Tom Petty said:
House said:
annoyed said:
But newspapers often rarely love you back.
Exactly. So I invest in my wife and friends, who do love me back.
My dad has worked in the same mediocre job for over 20 years. He does it because he leaves work at work and enjoys his life outside of work. He hunts, he fishes, he officiates high school football in the fall.
Like Tyler Durden said, "You're not your job."
house, maybe you should excuse yourself from conversations such as this. on another thread, you've already stated you don't respect the fact you're a sports writer and can't wait to leave this end of the profession and get into news.

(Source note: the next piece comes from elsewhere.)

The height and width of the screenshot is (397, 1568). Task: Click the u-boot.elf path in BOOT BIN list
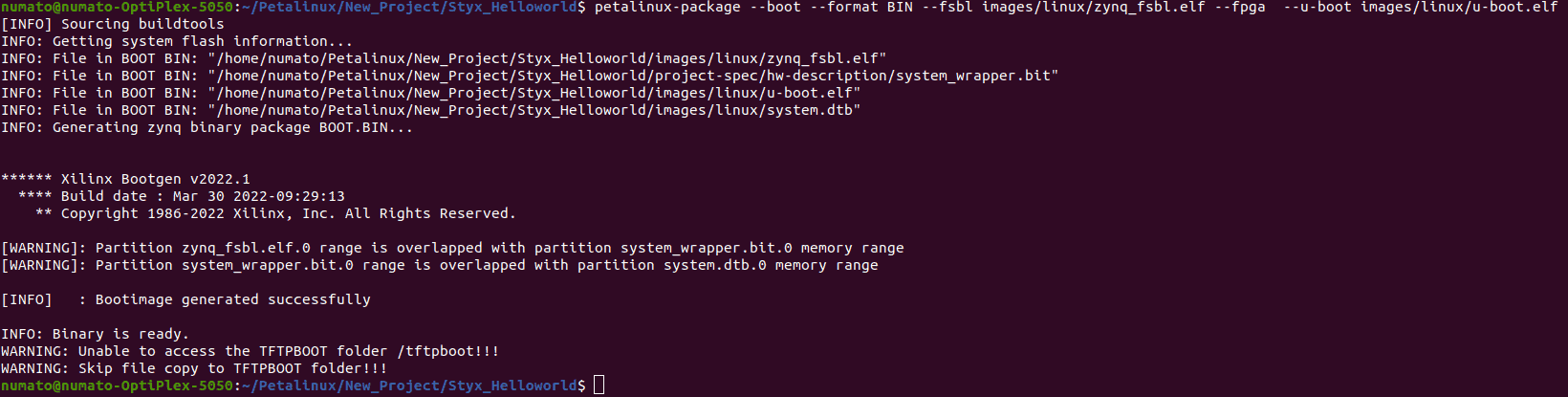(534, 93)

some of these guys are pouring their souls out on this thread, and to be quite honest, sports guys (people) are different than news guys (people). for a great many of us, 'we absolutely aren't our jobs,' but at the same time, our jobs do make up a part of defining us.
any day now you can get back into news, a more county-job-like approach to being a part of the journalism profession. i'm not trying to be rude here, but it's obvious you don't get what drives sports guys (people) into being sports guys (people).
Tom, I dig your songs, but not your opinion of news-siders. On the thread the other day about "jumping to news," you said newsies lack the work ethic of sports writers. Now you compare news side work to a "county-job." (I'm not sure what that means, but I suspect it's not a compliment).
I agree that some people on news desks underestimate what sports can be like, but let's not get carried away here.
Yes, you guys have tough deadlines and lousy hours and often have to file multiple stories a day. I, a newsie, work more or less regular hours and usually get home for dinner, though I, too, often have to file multiple stories a day.
But in sports, most of what you're writing about unfolds in front of you and you can then go talk to the participants about it, and they're generally willing to talk. Also, preps and maybe small colleges excluded, you have all the stats you could ever possibly need supplied to you immediately by a cadre of helpful flacks.
In news, there are certainly some obvious and easy stories. But many, the good ones typically, are not. You're chasing rumors, connecting dots, trying to figure out which statistics and sources to believe, cajoling and wheedling information out of people who'd really rather not help you and getting a lot of doors slammed in your face. It's not quite a desk job at the DMV.
I'm not saying newsies are somehow "better" than sports reporters. There are plenty of hacks on both desks. But don't give me the implication that sports work is somehow morally superior to news, either. That's bullshirt.